Il existe toutefois une différence essentielle : ni la Hongrie, ni les États-Unis, ni le Brésil n’ont un niveau de vulnérabilité stratégique comparable à celui d’Israël. Dans ces pays, la présence d’un dirigeant populiste négligent et égocentrique ne menace pas nécessairement l’existence même de l’État. Mais en Israël, un mauvais leadership à cette échelle peut signifier, comme nous l’avons vu le 7 octobre, la mort.

La nature catastrophique d’un tel leadership continue de se manifester dans la guerre qu’Israël mène contre le Hamas à Gaza. Il s’agit d’une guerre dans laquelle il est difficile de voir un objectif stratégique se dessiner.

Dans la mesure où, au moins pour des observateurs extérieurs, cette guerre ne semble pas être guidée par une réflexion approfondie, elle apparaît imprudente. La guerre a affaibli Israël sur le plan international d’une manière que son public ne comprend pas encore tout à fait.

La guerre a déjà sapé l’économie du pays, laissant de nombreux propriétaires d’entreprises partis au combat se débattre seuls avec leurs pertes économiques. Elle a tué beaucoup trop de nos soldats, n’a pas ramené la plupart des otages et démoralise chaque jour davantage de civils. Ce qui est peut-être le plus démoralisant pour les citoyens israéliens, c’est de devoir assister au spectacle pitoyable de ministres s’abaissant à l’injure et à la calomnie.

Ces trois fronts – les menaces militaires, l’extrémisme politique intérieur et la décomposition des normes – peuvent sembler distincts les uns des autres, mais ils sont profondément liés et forment le noyau d’une menace existentielle sérieuse pour Israël.

Yahya Sinwar, le chef du Hamas, et donc un cerveau de l’une de ces menaces, est un brillant psychopathe meurtrier car lui et les Iraniens ont compris quelque chose que les Israéliens ne saisissent pas entièrement : la force militaire d’Israël dépend de sa résilience intérieure. Israël ne survivra pas sans être une démocratie.

Pour Israël, la démocratie n’est pas un luxe moral ou politique. C’est une question de sécurité. La Russie peut être une démocratie ou une autocratie. L’Allemagne peut être nazie ou non. Elles survivront toutes les deux. Ce n’est pas le cas d’Israël, qui est confronté à l’ensemble de problèmes le plus complexe au monde. Cela ne veut pas dire qu’Israël a les pires problèmes du monde (les problèmes de la Sierra Leone ou de l’Érythrée sont bien pires), mais il a certainement les problèmes les plus complexes.

Aucun autre pays n’a autant d’ennemis souhaitant le faire disparaître de la surface de la terre ; aucun autre pays ne contient autant de groupes contradictoires et d’objectifs politiques conflictuels.
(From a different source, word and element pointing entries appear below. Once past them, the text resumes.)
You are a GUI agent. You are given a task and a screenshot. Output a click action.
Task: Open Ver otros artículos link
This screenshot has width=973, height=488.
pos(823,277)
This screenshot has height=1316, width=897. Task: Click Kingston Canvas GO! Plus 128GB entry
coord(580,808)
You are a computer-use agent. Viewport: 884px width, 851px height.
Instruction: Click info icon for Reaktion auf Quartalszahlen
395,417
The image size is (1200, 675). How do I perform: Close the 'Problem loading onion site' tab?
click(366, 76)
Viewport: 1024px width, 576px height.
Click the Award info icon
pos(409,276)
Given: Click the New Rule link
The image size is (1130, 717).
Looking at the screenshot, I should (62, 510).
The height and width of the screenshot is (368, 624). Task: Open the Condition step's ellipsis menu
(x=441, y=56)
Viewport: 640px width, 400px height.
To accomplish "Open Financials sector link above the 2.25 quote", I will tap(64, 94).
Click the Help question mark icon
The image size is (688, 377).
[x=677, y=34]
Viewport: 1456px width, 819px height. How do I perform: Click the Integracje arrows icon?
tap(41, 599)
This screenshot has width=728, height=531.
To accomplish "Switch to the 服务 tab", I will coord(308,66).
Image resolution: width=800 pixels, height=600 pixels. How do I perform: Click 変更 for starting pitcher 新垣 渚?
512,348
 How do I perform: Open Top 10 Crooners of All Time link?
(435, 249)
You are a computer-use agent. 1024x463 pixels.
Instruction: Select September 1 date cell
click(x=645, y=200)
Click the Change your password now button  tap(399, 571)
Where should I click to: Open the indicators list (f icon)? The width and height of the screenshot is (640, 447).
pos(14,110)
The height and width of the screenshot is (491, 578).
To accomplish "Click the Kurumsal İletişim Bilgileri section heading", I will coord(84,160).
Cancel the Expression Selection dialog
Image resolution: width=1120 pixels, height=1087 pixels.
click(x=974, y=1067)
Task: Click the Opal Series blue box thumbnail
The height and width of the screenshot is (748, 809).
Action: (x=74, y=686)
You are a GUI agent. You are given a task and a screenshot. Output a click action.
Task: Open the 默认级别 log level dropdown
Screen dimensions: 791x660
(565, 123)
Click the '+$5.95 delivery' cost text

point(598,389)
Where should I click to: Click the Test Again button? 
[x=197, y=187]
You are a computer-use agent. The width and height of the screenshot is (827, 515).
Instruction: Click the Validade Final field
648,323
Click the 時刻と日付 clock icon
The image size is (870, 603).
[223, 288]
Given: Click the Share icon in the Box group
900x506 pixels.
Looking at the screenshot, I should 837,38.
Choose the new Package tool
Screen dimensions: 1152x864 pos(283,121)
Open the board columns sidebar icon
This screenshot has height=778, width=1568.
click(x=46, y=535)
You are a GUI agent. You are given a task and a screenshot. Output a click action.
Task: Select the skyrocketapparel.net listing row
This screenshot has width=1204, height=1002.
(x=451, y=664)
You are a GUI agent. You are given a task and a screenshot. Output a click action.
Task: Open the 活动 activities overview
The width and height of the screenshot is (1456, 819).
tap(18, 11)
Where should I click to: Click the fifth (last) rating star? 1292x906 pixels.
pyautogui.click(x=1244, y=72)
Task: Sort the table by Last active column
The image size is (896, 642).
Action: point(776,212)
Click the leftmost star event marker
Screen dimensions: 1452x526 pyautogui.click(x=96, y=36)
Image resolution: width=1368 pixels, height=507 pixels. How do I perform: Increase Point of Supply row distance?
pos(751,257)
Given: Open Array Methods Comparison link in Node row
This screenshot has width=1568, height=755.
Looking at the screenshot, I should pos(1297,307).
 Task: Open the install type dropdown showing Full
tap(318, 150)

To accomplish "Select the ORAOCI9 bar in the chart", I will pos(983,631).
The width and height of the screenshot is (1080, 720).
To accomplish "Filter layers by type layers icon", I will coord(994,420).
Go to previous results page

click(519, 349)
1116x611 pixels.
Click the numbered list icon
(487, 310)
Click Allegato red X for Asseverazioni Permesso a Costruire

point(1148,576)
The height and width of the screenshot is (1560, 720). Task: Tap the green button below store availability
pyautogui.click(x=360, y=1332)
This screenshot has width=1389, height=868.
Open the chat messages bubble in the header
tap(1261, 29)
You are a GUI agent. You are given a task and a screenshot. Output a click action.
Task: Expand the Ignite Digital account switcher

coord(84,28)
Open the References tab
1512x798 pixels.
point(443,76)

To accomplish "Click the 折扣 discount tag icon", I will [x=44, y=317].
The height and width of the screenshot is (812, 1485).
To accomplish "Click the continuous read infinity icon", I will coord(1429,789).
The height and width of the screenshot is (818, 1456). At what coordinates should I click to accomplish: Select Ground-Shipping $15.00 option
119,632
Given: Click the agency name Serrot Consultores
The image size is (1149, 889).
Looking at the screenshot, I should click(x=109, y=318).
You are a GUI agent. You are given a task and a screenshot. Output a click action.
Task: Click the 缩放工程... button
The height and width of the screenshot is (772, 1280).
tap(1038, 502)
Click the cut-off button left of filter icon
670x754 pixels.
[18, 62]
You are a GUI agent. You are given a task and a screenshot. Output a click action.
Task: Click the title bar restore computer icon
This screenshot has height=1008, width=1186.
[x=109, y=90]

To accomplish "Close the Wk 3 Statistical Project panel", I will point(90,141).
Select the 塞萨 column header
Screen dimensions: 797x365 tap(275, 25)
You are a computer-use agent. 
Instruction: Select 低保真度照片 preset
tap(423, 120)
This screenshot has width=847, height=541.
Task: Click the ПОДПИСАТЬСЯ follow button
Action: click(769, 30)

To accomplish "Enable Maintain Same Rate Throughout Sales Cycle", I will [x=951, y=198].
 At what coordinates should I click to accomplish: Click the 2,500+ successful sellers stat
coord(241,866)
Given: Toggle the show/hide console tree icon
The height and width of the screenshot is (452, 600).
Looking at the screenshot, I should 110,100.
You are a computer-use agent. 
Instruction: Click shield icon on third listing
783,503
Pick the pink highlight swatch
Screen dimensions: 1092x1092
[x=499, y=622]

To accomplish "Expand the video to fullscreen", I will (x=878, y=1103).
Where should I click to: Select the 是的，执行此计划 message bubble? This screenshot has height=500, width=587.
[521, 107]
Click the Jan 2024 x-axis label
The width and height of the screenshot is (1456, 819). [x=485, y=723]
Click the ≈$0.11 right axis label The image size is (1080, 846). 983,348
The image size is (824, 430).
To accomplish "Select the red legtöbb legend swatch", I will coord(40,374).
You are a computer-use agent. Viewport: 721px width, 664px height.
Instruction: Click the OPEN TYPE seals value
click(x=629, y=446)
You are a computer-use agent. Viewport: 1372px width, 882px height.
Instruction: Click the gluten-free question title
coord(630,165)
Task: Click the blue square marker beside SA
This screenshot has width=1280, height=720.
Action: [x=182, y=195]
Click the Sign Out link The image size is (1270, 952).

Aucun autre pays ne garde sous son contrôle trois millions de personnes privées de leurs droits de l’homme fondamentaux pendant plus de 50 ans. Aucun autre pays ne possède un contingent aussi important d’extrémistes délirants et antidémocratiques. Enfin, aucun pays au monde ne voit sa légitimité en tant qu’État remise en question à la fois par des gauchistes bien intentionnés et par des antisémites.

Les habitants de Gaza méritent la compassion du monde et son engagement à les aider à reconstruire leur société, malgré le fait qu’une majorité d’entre eux soutient le Hamas. Mais le peuple israélien mérite lui aussi la compassion du monde, pour des raisons qui incluent mais vont au-delà du 7 octobre. Sans cette compassion, et face à ces menaces multiformes, le peuple israélien ne peut compter que sur lui-même.

Sans démocratie et sans solution politique à la continuation de l’occupation, sous ses diverses formes, Israël sera considéré comme un État voyou et raciste, et mis au ban du monde (je ne compterais pas sur des leaders populistes comme Trump pour sauver Israël) ; le pays deviendra moribond économiquement ; son capital humain s’évaporera et sa capacité militaire diminuera.

La démocratie est le seul régime politique stable capable de contenir autant de groupes contrastés et d’intérêts conflictuels. C’est le seul type de régime capable de susciter la confiance dans les institutions, et donc d’attirer et de produire du capital humain et économique. Or, la confiance est précisément ce qui a disparu en Israël, car le régime populiste de Netanyahou a entraîné le pourrissement de l’intérieur des principales institutions de l’État, et tente toujours de faire de même avec les quelques institutions qui ne sont pas encore corrompues. Aucune personne saine d’esprit ne ferait confiance au capitaine du Titanic pour commander un navire en pleine tempête.

Sinwar comprend ces faiblesses et joue sur le long terme. Ses objectifs ne sont pas militaires. Ou du moins pas exclusivement. Il fait le pari qu’une ou plusieurs autres catastrophes militaires de ce type exacerberont les divisions d’Israël et sèmeront le chaos. Il comprend que les divisions d’Israël lui sont profitables. Il comprend que de mauvais dirigeants comme Netanyahou l’aident en sapant la force d’Israël.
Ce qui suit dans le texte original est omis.